• _Data under study_:
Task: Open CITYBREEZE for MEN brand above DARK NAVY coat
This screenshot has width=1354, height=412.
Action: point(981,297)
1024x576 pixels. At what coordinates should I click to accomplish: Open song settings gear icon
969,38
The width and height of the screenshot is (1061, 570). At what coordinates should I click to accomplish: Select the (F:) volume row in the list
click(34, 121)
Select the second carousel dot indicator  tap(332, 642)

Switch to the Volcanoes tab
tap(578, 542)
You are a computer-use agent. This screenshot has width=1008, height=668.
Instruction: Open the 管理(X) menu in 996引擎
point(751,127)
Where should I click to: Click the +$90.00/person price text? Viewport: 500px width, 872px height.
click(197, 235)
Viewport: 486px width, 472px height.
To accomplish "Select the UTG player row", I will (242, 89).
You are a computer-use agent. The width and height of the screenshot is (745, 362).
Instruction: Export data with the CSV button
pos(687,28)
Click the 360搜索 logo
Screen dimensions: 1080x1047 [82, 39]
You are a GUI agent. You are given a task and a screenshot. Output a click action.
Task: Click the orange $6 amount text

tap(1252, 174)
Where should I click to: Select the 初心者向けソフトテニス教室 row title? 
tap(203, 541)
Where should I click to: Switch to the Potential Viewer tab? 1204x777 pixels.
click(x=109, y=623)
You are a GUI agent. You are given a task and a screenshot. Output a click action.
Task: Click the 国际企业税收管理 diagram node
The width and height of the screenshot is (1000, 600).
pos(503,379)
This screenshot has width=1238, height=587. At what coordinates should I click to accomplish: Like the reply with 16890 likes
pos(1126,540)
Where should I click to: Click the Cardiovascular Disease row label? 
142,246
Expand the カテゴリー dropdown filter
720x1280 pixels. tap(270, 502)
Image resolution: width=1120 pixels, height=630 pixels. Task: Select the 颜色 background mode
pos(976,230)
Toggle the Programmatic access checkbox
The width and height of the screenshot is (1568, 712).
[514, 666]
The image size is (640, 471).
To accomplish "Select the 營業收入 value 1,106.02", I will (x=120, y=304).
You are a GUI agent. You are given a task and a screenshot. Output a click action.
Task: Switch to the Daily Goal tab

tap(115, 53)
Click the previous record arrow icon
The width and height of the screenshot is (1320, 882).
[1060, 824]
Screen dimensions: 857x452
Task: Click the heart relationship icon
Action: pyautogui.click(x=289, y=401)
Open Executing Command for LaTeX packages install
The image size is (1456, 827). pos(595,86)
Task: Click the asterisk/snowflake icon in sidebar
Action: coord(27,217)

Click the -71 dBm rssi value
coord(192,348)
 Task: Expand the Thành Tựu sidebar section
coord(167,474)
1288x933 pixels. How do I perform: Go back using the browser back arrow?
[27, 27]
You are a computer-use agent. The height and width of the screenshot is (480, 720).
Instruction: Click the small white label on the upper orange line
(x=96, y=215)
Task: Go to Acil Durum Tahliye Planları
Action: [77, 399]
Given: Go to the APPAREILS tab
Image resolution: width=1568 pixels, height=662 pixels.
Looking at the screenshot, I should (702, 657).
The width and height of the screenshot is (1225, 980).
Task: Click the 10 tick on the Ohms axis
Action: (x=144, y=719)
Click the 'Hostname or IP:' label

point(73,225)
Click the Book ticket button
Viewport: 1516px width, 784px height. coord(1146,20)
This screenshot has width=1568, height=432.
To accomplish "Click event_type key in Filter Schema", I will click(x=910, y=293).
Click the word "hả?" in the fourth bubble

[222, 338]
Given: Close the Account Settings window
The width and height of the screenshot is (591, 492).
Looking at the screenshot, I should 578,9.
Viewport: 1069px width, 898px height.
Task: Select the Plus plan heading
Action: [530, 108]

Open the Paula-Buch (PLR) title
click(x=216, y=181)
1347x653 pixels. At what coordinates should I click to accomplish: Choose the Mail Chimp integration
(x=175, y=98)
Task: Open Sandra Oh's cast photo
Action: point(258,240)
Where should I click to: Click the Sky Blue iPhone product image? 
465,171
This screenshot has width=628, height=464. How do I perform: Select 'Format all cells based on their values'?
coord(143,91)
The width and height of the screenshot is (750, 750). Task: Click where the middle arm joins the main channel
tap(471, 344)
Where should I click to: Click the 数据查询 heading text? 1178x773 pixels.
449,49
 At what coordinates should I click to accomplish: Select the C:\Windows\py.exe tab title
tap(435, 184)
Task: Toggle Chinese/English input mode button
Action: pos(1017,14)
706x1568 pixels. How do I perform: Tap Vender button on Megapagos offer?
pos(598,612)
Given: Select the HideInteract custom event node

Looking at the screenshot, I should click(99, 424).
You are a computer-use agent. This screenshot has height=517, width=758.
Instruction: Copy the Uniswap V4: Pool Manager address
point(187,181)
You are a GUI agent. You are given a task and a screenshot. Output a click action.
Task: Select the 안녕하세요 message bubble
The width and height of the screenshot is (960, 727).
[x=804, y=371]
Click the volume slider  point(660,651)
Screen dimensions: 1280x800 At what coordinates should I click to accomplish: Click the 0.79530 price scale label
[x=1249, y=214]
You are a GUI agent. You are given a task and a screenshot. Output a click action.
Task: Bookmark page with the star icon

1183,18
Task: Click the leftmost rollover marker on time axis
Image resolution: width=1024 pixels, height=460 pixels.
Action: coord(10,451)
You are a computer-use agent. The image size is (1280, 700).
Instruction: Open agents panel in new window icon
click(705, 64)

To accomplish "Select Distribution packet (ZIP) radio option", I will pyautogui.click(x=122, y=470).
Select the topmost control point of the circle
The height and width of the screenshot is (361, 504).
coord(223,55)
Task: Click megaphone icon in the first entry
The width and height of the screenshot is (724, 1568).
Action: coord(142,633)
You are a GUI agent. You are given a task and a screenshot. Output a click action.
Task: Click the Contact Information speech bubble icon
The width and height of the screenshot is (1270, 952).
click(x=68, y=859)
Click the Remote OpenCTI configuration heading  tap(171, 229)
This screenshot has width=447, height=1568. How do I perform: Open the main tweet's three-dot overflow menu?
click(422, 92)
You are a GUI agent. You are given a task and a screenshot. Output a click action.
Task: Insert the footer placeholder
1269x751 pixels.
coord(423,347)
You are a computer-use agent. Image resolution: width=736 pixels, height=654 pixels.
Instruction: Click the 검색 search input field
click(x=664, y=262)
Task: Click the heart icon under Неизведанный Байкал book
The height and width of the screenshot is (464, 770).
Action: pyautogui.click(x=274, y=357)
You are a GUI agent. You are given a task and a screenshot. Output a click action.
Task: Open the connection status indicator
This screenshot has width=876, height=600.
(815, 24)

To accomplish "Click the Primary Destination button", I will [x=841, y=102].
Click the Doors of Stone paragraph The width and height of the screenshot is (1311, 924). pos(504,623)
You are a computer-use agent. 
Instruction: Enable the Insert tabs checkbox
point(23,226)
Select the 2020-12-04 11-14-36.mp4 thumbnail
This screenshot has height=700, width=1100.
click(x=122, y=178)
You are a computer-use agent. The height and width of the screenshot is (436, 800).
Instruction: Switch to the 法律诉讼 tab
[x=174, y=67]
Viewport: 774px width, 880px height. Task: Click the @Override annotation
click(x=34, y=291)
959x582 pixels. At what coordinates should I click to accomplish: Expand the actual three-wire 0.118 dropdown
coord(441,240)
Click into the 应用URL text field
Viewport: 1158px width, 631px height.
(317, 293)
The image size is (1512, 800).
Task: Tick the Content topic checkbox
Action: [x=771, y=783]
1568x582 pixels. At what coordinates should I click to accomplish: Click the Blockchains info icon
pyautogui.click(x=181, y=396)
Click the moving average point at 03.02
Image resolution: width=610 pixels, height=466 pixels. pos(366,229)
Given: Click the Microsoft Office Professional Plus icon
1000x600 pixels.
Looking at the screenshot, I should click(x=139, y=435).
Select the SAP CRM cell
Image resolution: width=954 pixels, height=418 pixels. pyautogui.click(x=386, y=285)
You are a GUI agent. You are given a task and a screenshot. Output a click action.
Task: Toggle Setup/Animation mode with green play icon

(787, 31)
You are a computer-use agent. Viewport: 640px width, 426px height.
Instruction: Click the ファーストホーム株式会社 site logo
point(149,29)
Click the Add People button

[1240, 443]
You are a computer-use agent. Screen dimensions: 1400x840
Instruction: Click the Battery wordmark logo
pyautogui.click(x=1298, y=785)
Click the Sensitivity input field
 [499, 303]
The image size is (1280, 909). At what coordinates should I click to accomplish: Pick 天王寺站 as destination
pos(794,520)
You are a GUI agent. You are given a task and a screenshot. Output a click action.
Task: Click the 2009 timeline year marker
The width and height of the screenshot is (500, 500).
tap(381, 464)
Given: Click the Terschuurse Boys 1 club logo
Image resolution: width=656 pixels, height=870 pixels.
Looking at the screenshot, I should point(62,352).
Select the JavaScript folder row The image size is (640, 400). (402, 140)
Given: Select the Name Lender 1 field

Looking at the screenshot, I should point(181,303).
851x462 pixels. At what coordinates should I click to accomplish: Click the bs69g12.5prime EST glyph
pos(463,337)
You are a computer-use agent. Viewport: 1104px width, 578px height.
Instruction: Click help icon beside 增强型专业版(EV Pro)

• _Activity_:
Repeat the lines above, from the one containing "Given: Select the Name Lender 1 field" to the final line, word for word and with nothing else.

• _The answer_:
Given: Select the Name Lender 1 field

Looking at the screenshot, I should point(181,303).
851x462 pixels. At what coordinates should I click to accomplish: Click the bs69g12.5prime EST glyph
pos(463,337)
You are a computer-use agent. Viewport: 1104px width, 578px height.
Instruction: Click help icon beside 增强型专业版(EV Pro)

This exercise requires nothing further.